In minus natomiast wypadł import, który w kwietniu w ujęciu miesięcznym obniżył się aż o 14,2 proc. przy prognozie zakładającej spadek o 12,4 proc. i zniżce o 1,0 proc. w marcu po korekcie z -0,9 proc. Warto jednak zaznaczyć, że "słabość" importu wynikała głównie z powodu spadku cen surowców, a nie wolumenu.
W efekcie nadwyżka handlowa sięgnęła w marcu poziomu 45,34 mld USD. Tymczasem oczekiwano wartości na poziomie 9,7 mld USD. W marcu było to natomiast 19,9 mld USD.
Według danych, w ciągu pierwszych czterech miesięcy 2020 r. Chiny wysłały prawie 2,8 bln juanów (395 mld USD) towarów mechanicznych i elektrycznych, z czego ponad 800 mld juanów w samym kwietniu.
Eksperci podkreślają jednak, że sytuacja nie do końca wygląda tak optymistycznie, gdyż znaczą słabość wykazały nowe zamówienia eksportowe w indeksach PMI co sugeruje, że główni partnerzy handlowi Chin popadają w głęboką recesję.

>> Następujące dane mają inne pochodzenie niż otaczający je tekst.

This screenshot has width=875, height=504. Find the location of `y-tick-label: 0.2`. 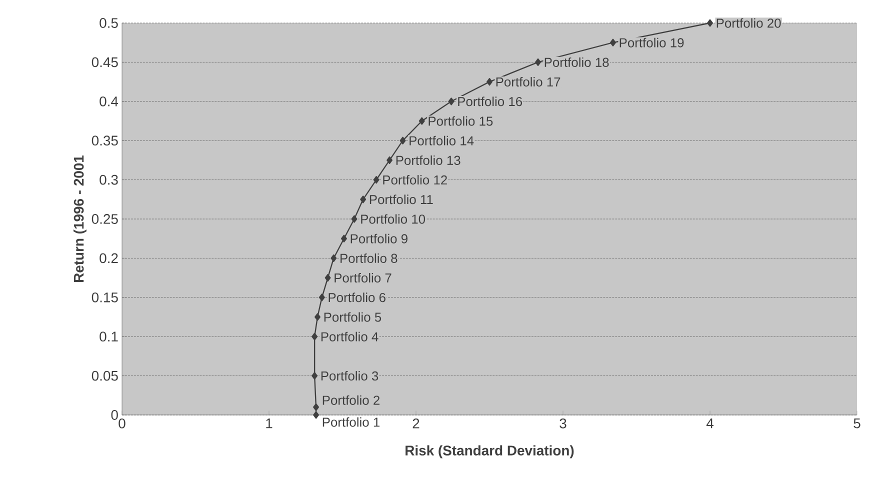

y-tick-label: 0.2 is located at coordinates (109, 258).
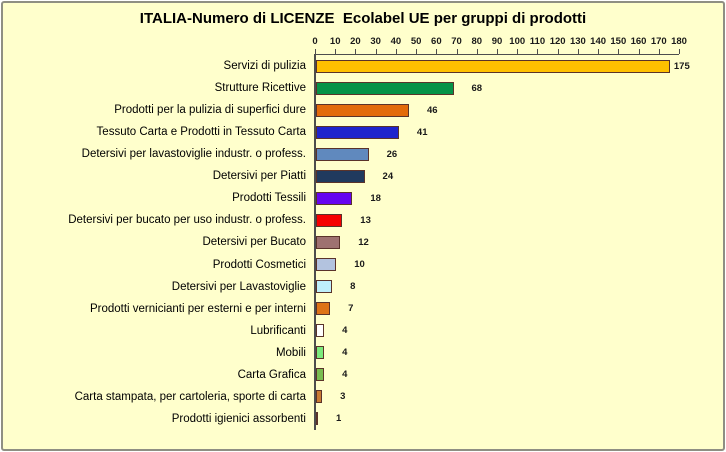 The height and width of the screenshot is (452, 726). I want to click on value-label: 8, so click(353, 287).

Dane eksportowe wyrażone w juanach wskazują na wyższy niż oczekiwano wzrost przesyłek do Azji Południowo-Wschodniej. Przesyłki do Asean wzrosły o 3,9 proc. w pierwszych czterech miesiącach roku. Eksport do UE spadł o 6,6 proc., podczas gdy do USA spadł o 15,9 proc..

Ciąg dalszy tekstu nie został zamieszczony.